Economy April 23, 2026 07:07 AM

American Express Tops Q1 Estimates as Affluent Cardholders Maintain Spending

Billed business grows 9% while revenue and earnings outpace analyst expectations amid continued investment in customer acquisition

By Hana Yamamoto
American Express Tops Q1 Estimates as Affluent Cardholders Maintain Spending

American Express reported first-quarter results that exceeded analyst forecasts as higher-income customers continued to spend on travel and discretionary items. Billed business rose 9% to $428 billion on a foreign exchange-adjusted basis, revenue climbed 10% to $18.9 billion, and adjusted earnings per share reached $4.28, ahead of consensus. The company increased provisions for credit losses to $1.3 billion and highlighted ongoing investments to attract younger customers.

Key Points

  • Affluent customer spending led to a 9% FX-adjusted increase in billed business to $428 billion, benefiting travel and discretionary categories - impacts retailers and consumer goods companies serving high-end buyers.
  • Revenue climbed 10% to $18.9 billion and EPS reached $4.28, exceeding the LSEG consensus of $4.02 - signals strength for payment networks and financials.
  • American Express is increasing marketing, digital and rewards investments to attract younger Gen Z customers, reflecting a strategic push to diversify and expand its cardholder base.

April 23 - American Express outperformed Wall Street expectations for first-quarter profit as cardholders with higher incomes sustained spending on travel and discretionary categories. The credit card issuer recorded robust growth in billed business and revenue, underscoring continued demand for premium payment products.

Billed business - a metric that captures total spending on American Express cards - expanded 9% on a foreign exchange-adjusted basis to $428 billion for the quarter. That rise coincided with a 10% increase in revenue to $18.9 billion.

On a per-share basis, American Express reported earnings of $4.28 for the three months ended March 31, up from $3.64 in the same period a year earlier. The company’s profit beat the average analyst forecast of $4.02 per share, based on estimates compiled by LSEG.

Management described card member activity as unusually strong for the period. "Card Member spending grew 9% FX-adjusted, the highest quarterly growth in three years, driven by strong demand and engagement with our premium products," said Stephen Squeri, the company’s chief executive, in a statement.

Market reaction was modestly positive, with American Express shares trading up approximately 1.2% in premarket activity following the release of results.

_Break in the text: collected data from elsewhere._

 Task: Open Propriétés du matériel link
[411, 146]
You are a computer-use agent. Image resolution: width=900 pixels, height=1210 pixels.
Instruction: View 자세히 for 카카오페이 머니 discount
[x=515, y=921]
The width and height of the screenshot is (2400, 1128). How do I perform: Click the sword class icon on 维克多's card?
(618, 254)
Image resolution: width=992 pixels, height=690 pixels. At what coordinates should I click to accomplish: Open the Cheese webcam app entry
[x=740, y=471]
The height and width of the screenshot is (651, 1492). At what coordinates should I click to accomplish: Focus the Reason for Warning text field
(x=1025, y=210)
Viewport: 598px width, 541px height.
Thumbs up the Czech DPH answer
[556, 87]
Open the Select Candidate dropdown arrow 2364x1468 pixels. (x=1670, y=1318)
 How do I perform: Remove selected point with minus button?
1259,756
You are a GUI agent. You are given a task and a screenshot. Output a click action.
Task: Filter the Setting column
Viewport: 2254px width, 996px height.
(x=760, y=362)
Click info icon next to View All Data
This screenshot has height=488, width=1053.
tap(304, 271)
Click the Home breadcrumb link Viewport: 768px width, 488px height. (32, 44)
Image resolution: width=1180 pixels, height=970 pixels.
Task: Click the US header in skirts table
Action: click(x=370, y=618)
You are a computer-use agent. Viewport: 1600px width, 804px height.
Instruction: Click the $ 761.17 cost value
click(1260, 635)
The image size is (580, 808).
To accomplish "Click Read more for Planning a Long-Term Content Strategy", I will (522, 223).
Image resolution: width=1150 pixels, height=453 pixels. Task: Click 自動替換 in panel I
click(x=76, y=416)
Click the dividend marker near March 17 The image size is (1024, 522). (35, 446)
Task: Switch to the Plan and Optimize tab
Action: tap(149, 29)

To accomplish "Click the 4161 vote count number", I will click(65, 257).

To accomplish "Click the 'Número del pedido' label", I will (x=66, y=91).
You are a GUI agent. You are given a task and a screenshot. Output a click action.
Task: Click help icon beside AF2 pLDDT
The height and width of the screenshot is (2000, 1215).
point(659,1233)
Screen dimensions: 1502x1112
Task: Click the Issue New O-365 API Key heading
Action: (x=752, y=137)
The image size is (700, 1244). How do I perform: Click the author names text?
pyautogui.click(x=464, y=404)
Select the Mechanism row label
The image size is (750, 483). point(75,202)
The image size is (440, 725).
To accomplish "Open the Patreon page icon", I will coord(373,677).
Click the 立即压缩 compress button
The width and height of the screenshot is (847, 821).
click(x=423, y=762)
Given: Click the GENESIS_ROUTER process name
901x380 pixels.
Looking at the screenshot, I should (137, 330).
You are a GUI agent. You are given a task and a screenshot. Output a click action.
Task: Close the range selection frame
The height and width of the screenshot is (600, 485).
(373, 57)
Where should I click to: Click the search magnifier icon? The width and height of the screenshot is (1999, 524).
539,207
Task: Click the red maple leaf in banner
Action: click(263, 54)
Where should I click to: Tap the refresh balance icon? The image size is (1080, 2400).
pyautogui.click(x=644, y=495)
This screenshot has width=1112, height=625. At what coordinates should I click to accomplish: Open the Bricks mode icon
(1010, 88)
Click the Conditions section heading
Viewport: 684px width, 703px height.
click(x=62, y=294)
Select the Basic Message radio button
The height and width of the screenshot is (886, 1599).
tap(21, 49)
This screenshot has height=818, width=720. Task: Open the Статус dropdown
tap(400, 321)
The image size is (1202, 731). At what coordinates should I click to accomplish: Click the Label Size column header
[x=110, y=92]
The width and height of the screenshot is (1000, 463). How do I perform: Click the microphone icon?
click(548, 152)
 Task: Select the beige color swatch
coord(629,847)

From a credit perspective, the company set aside $1.3 billion in consolidated provisions for credit losses during the quarter, compared with $1.2 billion a year earlier. Provisions are a gauge of credit performance and reflect management’s posture toward potential future losses.

American Express has also continued to allocate resources to long-term customer acquisition and engagement. The company said it has stepped up investments in marketing, digital capabilities and rewards programs in recent years to broaden appeal and draw younger Gen Z customers into the cardholder base.

Observers and market participants often look to American Express as an early indicator of consumer spending trends at U.S. card firms. In that role, resilient AmEx results are read as a sign that luxury and high-end consumers are continuing to spend, which can provide support to retailers and consumer goods companies focused on that segment.


Key data points:

  • Billed business rose 9% to $428 billion (FX-adjusted).
  • Revenue increased 10% to $18.9 billion for the quarter.
  • Reported earnings per share were $4.28 versus $3.64 a year earlier; consensus was $4.02.
  • Consolidated provisions for credit losses were $1.3 billion, up from $1.2 billion a year ago.

This quarter’s results provide a snapshot of cardholder behavior and the company’s strategy execution, while also reflecting management choices around credit loss provisioning and investment in growth initiatives.

Risks

  • Higher consolidated provisions for credit losses - $1.3 billion versus $1.2 billion a year ago - indicate management is building reserves against potential defaults, a factor for financial sector credit performance.
  • Elevated interest rates and concerns around inflation driven by higher gasoline prices create an uncertain macroeconomic backdrop that could affect consumer spending and credit performance, relevant to retailers, consumer goods firms and card issuers.